It all started with me doing Advent of Code for the first time in my life. I hadn't written a line of code for two years, busy, as I was, writing my [sci-fi novel](https://www.amazon.com/Wohpe-English-Rimmel-Salvatore-Sanfilippo-ebook/dp/B0BQ3HRDPF/). I felt I needed to start coding again, but I was without a project in my hands. The AoC puzzles helped quite a lot, at first, but they tend to become repetitive and a bit futile after some time. Then something interesting happened. After completing day 13, a puzzle about comparing nested lists, I saw many other solutions resorting to `eval`. They are missing the point, I thought. To me, the puzzle seemed an hint at writing parsers for nested objects.
The gentle reader should be aware that I've a soft spot for [little languages](http://oldblog.antirez.com/page/picol.html). However, Picol was too much of a toy, while [Jim](http://jim.tcl.tk/index.html/doc/www/www/index.html) was too big as a coding example. I also like writing small programs that serve as [examples](https://github.com/antirez/kilo) of how you could design bigger programs, while retaining a manageable size. Don't took me wrong: it's not like I believe my code should be taken as an example, it's just that I learned a lot from such small programs, so, from time to time, I like writing new ones and sharing them. This time I wanted to obtain something of roughly the size of the Kilo editor, that is around ~1000 lines of code, showing the real world challenges arising when writing an actual interpreter for a programming language more complex than Picol. That's the result, and it worked for me: after Aocla I started writing more and more code, and now [I've a project, too](https://github.com/antirez/protoview).

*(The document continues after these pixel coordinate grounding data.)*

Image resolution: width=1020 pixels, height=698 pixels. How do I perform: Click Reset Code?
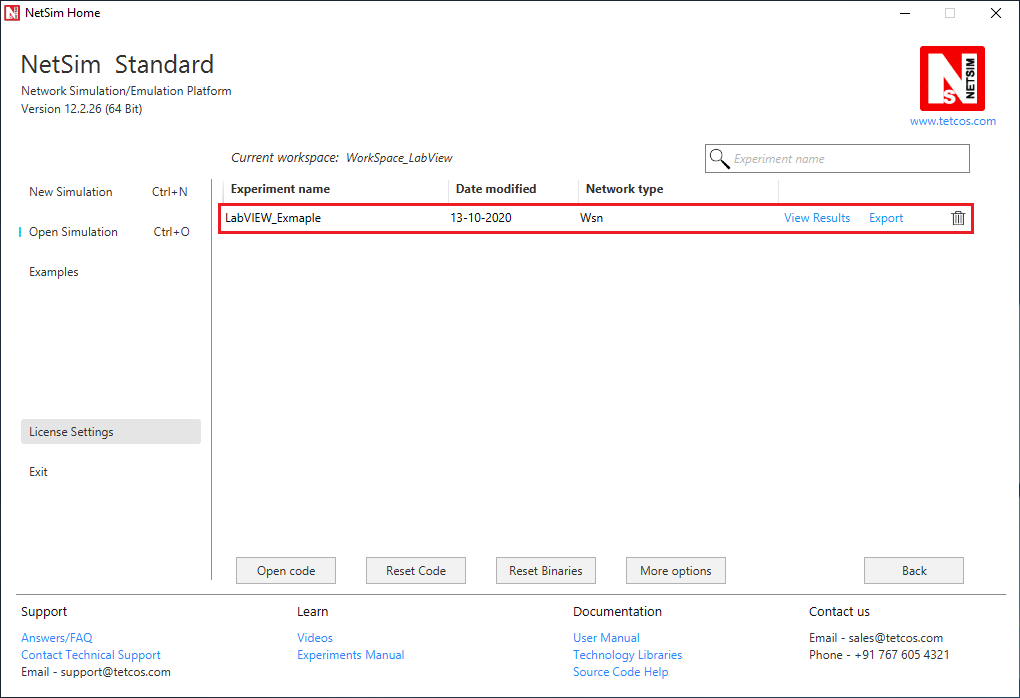[415, 570]
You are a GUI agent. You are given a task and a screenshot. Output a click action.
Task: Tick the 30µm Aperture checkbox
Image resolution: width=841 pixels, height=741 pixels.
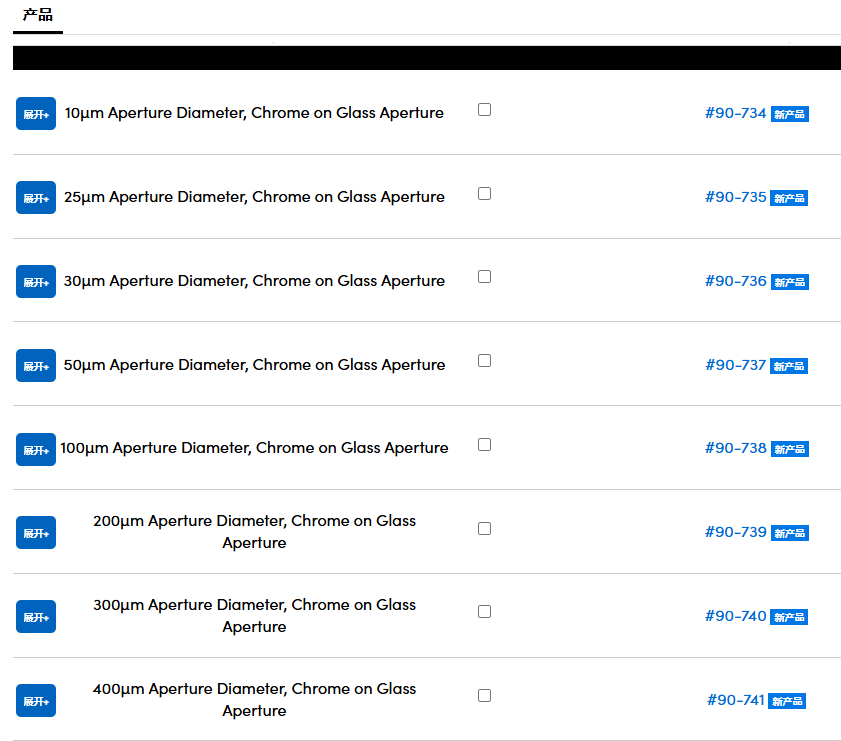click(484, 277)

This README will first explain the language briefly. Later we will talk extensively about the implementation and its design. Without counting comments, the Aocla implementation is less than 1000 lines of code, and the core itself is around 500 lines (the rest of the code is the library implementation, the REPL, and other accessory parts): I hope you will find the code easy to follow even if you are not used to C and to writing interpreters. I tried to keep all simple, as I always do when I write code, for myself and the others having the misfortune of modifying it in the future.

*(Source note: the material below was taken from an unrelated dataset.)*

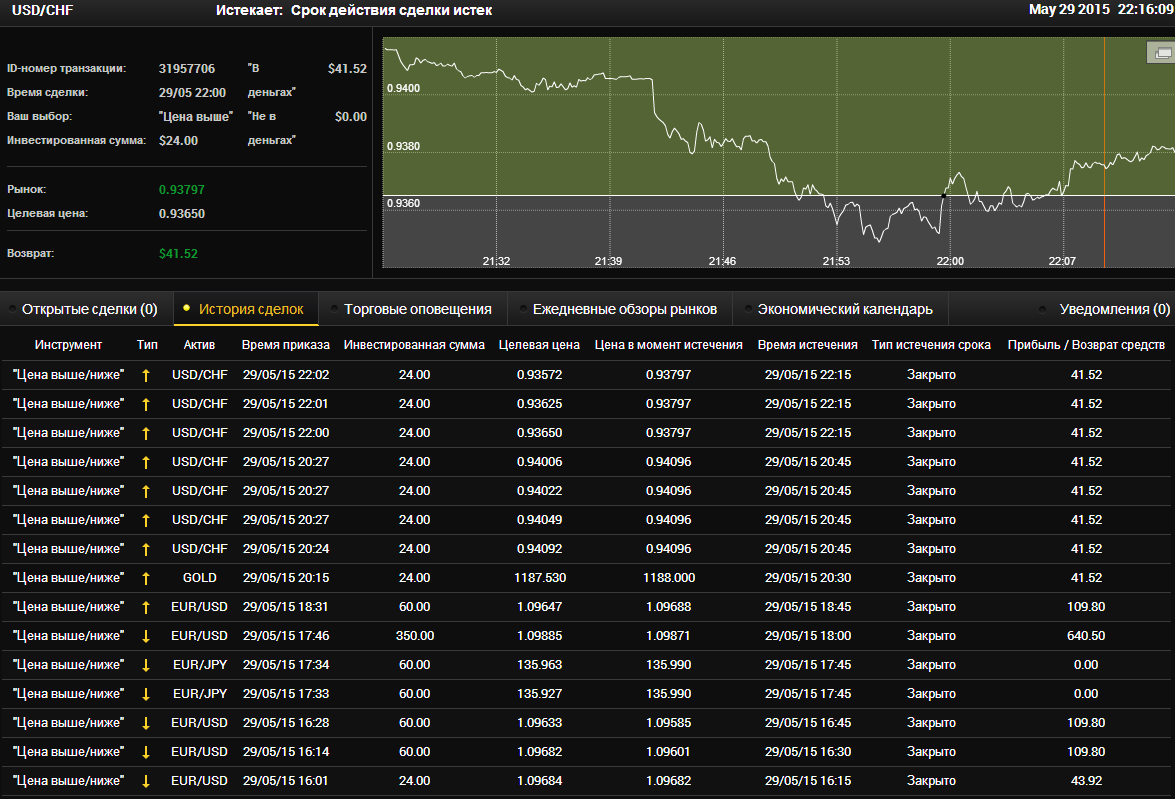Click the yellow bullet beside История сделок

[186, 309]
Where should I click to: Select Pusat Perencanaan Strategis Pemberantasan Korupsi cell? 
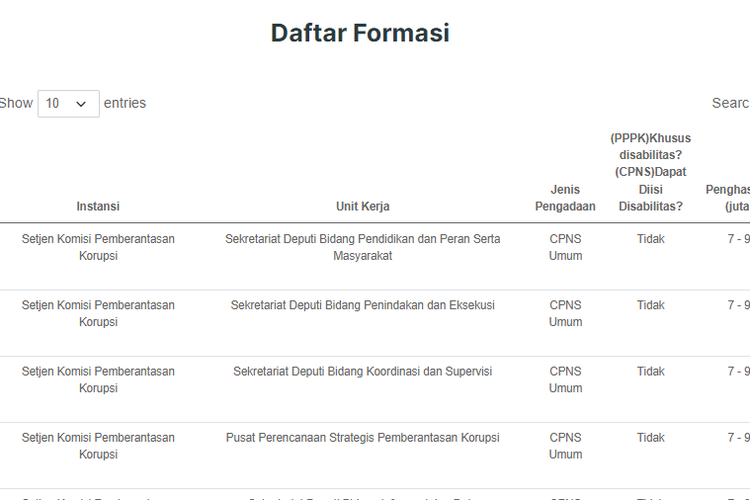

Not every feature I desired to have is implemented, and certain data types, like the string type, lack any useful procedure to work with them. This choice was made in order to avoid making the source code more complex than needed, and also, on my side, to avoid writing too much useless code, given that this language will never be used in the real world. Besides, implementing some of the missing parts is a good exercise for the willing reader, assuming she or he are new to this kind of stuff. Even with all this limitations, it is possible to write small working programs with Aocla, and that's all we need.
Aocla is a very simple language, more similar to Joy than to FORTH (higher level). It has a total of six datatypes:
* Lists: `[1 2 3 "foo"]`
* Symbols: `mysymbol`, `==` or `$x`
* Integers: `500`
* Booleans: `#t` or `#f`
* Tuples: `(x y z)`
* Strings: `"Hello World!\n"`
Floating point numbers are not provided for simplicity (writing an implementation should not be too hard, and is a good exercise). Aocla programs are valid Aocla lists, so the language is [homoiconic](https://en.wikipedia.org/wiki/Homoiconicity). While Aocla is a stack-based language, like FORTH, Joy and Factor, it introduces the idea of *local variables capturing*. Because of this construct, Aocla programs look a bit different (and simpler to write and understand in my opinion) compared to other stack-based languages. However locals capturing is optional: any program using locals can be rewritten to avoid using them.
## Our first program
The following is a valid Aocla program, taking 5 and squaring it, to obtain 25.
[5 dup *]
Since all the programs must be lists, and thus are enclosed between `[` and `]`, both the Aocla CLI (Command Line Interface) and the execution of programs from files are designed to avoid needing the brackets. Aocla will put the program inside `[]` for you, so the above program should be written like that:
5 dup *
Programs are executed from left to right, *word by word*. If a word is not a symbol nor a tuple, its execution results into pushing its value on the stack. Symbols will produce a procedure call: the symbol name will be looked up in the table of procedures, and if a procedure with a matching name is found, it gets called. So the above program will perform the following steps:
*`5`: the value 5 is pushed on the stack. The stack will contain `(5)`.
*`dup`: is a symbol. A procedure called `dup` is looked up and executed. What `dup` does is to take the top value on the stack and duplicate it, so now the stack will contain `(5 5)`.
*`*`: is another symbol. The procedure is called. It will take the last two elements on the stack, check if they are integers, multiply them together and push the result on the stack. Now the stack will contain `(25)`.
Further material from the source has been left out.